Firmar el finiquito no impidió reclamar la indemnización por despido

La contratación de personal laboral, no funcionario, para realizar trabajos en la Administración Pública es bastante habitual, estos trabajadores/as pueden ser contratados a lo largo de varios años, generalmente a través de diferentes contratos temporales, como es el de interinidad por sustitución de otro empleado/a con derecho a la reserva de su puesto de trabajo.

Lo que puede suceder a la hora de extinguir la Administración el contrato con aquellos es que estos reclamen su condición de fijeza o la naturaleza indefinida de su contrato de trabajo.

Así ocurrió en el caso que veremos hoy, en que un trabajador, vigilante de seguridad de profesión, desempeñó durante trece años esta función.  Los contratos se iban sucediendo a lo largo de los años, todos ellos de naturaleza temporal, con motivo de la sustitución de otros empleados de la empresa.

Así sucede hasta que la empresa le comunica  a través de fax  la finalización de los servicios para la empresa. Al día siguiente la empresa le entregará un documento de liquidación y finiquito, que  es firmado.

El empleado acude al Juzgado de lo Social, el cual declara la improcedencia del despido y condena a la empresa a readmitirlo en su puesto de trabajo o alternativamente abonarle la indemnización.

No conforme con la decisión del Juzgado presenta la empresa recurso de Suplicación ante el Tribunal Superior de Justicia, el cual vuelve a negar el valor liberatorio al finiquito firmado por el empleado, decisión basa en el hecho de que el día anterior a la firma del documento de saldo y finiquito, la empresa ya había notificado al trabajador una carta de extinción de la relación laboral por fin de contrato, con lo que no se desprende ninguna voluntad consensuada de extinción por mutuo acuerdo de la relación laboral, siendo además que ni tan siquiera se contempla en aquel documento referencia alguna a la cantidad que pudiere haberse abonado al trabajador en concepto de indemnización.

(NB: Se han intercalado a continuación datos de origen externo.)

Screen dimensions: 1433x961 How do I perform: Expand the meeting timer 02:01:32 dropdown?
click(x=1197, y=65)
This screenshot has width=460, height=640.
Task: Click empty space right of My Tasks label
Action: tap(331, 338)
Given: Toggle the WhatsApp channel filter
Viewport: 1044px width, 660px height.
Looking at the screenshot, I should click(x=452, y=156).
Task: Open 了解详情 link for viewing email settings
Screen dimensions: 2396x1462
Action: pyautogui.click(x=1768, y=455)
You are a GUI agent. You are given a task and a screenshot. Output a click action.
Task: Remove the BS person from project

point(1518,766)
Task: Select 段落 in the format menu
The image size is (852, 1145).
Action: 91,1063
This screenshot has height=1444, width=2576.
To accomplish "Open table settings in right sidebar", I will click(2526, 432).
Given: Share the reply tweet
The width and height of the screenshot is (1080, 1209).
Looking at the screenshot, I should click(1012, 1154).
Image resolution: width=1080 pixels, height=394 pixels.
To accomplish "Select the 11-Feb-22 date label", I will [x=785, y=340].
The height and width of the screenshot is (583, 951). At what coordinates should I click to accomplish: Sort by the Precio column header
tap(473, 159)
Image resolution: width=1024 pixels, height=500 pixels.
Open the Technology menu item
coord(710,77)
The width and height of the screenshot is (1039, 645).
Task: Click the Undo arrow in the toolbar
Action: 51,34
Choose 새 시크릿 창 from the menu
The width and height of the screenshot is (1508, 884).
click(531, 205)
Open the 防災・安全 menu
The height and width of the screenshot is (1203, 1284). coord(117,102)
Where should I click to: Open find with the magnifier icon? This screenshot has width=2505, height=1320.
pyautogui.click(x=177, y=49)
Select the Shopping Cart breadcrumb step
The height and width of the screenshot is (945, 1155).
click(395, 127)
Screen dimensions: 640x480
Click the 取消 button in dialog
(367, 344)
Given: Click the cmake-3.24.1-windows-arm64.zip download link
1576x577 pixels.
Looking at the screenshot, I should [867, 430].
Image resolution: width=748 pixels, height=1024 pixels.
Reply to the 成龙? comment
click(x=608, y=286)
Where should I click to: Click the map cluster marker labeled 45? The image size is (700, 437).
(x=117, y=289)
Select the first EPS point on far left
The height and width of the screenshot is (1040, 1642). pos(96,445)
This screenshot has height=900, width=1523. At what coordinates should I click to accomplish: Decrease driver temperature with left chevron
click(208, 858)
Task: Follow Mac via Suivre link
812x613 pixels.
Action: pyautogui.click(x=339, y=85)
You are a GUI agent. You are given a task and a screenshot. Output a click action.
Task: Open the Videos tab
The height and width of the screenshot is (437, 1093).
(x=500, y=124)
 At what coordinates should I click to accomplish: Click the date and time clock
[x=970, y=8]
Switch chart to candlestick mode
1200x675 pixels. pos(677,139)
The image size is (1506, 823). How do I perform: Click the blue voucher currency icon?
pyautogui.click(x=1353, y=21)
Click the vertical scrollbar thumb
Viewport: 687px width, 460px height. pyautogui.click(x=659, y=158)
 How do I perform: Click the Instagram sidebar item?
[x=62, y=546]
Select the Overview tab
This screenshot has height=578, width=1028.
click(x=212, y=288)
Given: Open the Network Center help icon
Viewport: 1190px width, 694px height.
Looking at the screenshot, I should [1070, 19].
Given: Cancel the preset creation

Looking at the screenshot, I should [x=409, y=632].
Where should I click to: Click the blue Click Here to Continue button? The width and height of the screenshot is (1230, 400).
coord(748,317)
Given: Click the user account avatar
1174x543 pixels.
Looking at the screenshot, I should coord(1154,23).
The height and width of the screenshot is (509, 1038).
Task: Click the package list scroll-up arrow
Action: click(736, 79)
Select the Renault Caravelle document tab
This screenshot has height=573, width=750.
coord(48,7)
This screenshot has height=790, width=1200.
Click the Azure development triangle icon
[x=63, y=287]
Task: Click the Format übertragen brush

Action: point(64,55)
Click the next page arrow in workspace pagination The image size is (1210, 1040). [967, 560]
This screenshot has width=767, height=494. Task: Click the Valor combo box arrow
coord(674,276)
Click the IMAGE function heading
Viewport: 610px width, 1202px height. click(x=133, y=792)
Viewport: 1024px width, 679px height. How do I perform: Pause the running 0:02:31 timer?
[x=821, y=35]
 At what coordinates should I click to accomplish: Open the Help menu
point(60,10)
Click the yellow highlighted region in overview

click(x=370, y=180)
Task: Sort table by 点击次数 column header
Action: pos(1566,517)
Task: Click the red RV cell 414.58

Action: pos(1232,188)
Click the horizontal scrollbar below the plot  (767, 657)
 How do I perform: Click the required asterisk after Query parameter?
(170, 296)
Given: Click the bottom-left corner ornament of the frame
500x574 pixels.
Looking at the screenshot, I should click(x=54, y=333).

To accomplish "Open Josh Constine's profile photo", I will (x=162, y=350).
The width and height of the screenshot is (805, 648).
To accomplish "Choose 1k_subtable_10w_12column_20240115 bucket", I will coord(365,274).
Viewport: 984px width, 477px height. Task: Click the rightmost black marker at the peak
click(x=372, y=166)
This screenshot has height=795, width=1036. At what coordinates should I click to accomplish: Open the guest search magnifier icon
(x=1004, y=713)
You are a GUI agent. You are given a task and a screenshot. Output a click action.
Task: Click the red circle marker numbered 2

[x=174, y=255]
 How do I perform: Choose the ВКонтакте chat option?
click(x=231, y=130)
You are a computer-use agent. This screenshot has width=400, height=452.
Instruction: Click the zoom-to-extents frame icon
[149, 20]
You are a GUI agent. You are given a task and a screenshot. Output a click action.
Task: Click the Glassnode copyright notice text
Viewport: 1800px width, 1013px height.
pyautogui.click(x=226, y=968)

Finalmente la empresa acude al Tribunal Supremo en vía de recurso de casación en unificación de doctrina porque considera que negar el valor liberatorio a la firma del finiquito conculca pronunciamientos anteriores del propio Tribunal Superior de Justicia, concretamente de Castilla y León.-Valladolid, de 30 de diciembre de 2005 (rec. 2018/2005 ). En esta se reconoce valor liberatorio al documento de saldo y finiquito, por ser los términos del documento suscrito por el trabajador meridianamente claros, tratándose de una persona capaz que no puede desconocer su significado, no apareciendo causa alguna que permita considerar la concurrencia de vicios del consentimiento.

Sin embargo el TS considera que la sentencia que recurre considera como “mero recibo de liquidación de haberes pendientes a la extinción de la relación laboral, que no demuestra voluntad alguna del trabajador de aceptar esa rescisión y renunciar al ejercicio de acciones judiciales de despido, cuando se le había ya notificado previamente la resolución del vínculo laboral por parte de la empresa, lo que excluye cualquier posible mutuo acuerdo, y ni tan siquiera se le ofrece el pago de cantidad alguna en concepto de indemnización, pese a la abultada suma que le correspondería en caso de declararse la improcedencia del acto extintivo (…)”.

Elementos concurrentes que son los que llevan al TSJ a considerar que no estamos ante un acuerdo transaccional válido y liberatorio para la empresa, “en la medida en que únicamente se abonan al trabajador las cantidades salariales que se le adeudaban y estaban devengadas, sin que nada justifique la ausencia de cualquier tipo de indemnización, o al menos, de alguna referencia explícita a la voluntad expresa del trabajador de renunciar a la posibilidad de reclamarla, en un supuesto en el que la relación laboral se viene sustentado desde el año 1998 en múltiples contratos formalizados dudosamente como temporales, lo que supone tanto como admitir que el trabajador estuviere renunciando gratuitamente, a cambio de nada, a la posibilidad de demostrar la naturaleza indefinida de la relación laboral para solicitar el pago de la correspondiente  indemnización, siendo evidente la alta probabilidad de tener éxito en el ejercicio de esa acción…”.

 

Es la sentencia del Tribunal Supremo, Sala Social, de 28 de abril de 2016, 353/2016, recurso número 1899/2014.